■ **WHAT IS EXPECTED**
Make an exact copy of all the entries, but do not reproduce the pictures.

* * * * * * * * *

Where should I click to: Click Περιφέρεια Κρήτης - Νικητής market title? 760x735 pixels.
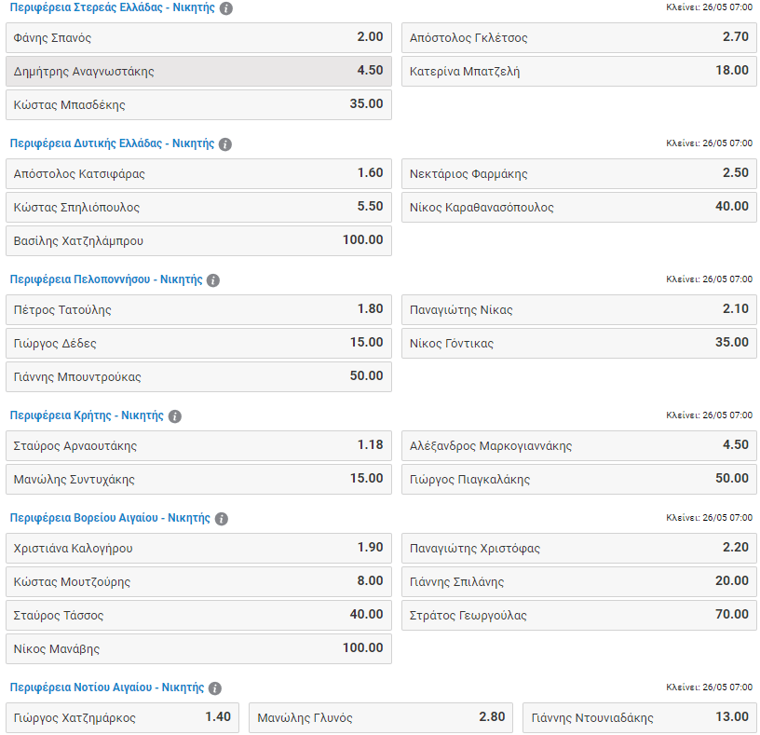[86, 415]
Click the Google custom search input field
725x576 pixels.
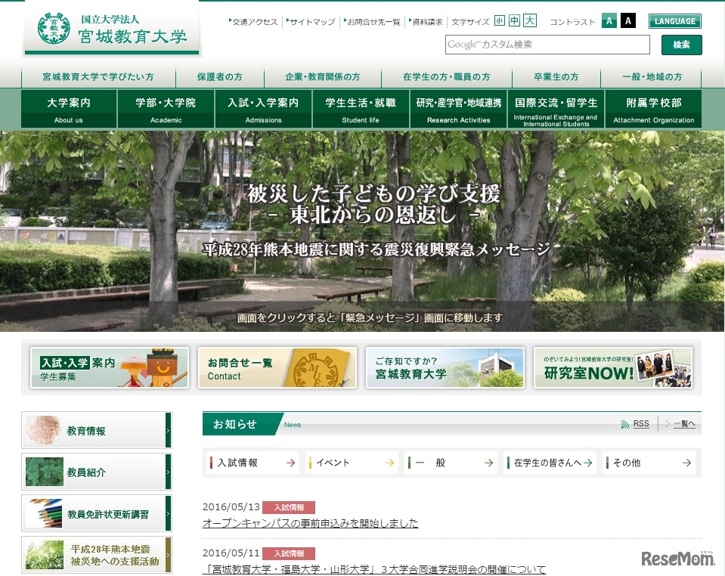click(x=547, y=45)

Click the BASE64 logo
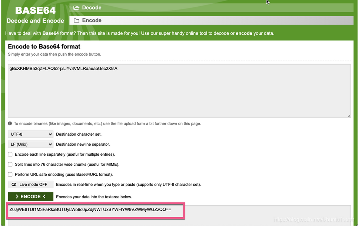(x=35, y=10)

* * * * * * * * *

■ **ANSWER TO THIS PROBLEM**
Where should I click to: Click Περιφέρεια Κρήτης - Νικητής market title? 760x735 pixels.
[86, 415]
Click the Google custom search input field
725x576 pixels.
click(x=547, y=45)

Click the BASE64 logo
(x=35, y=10)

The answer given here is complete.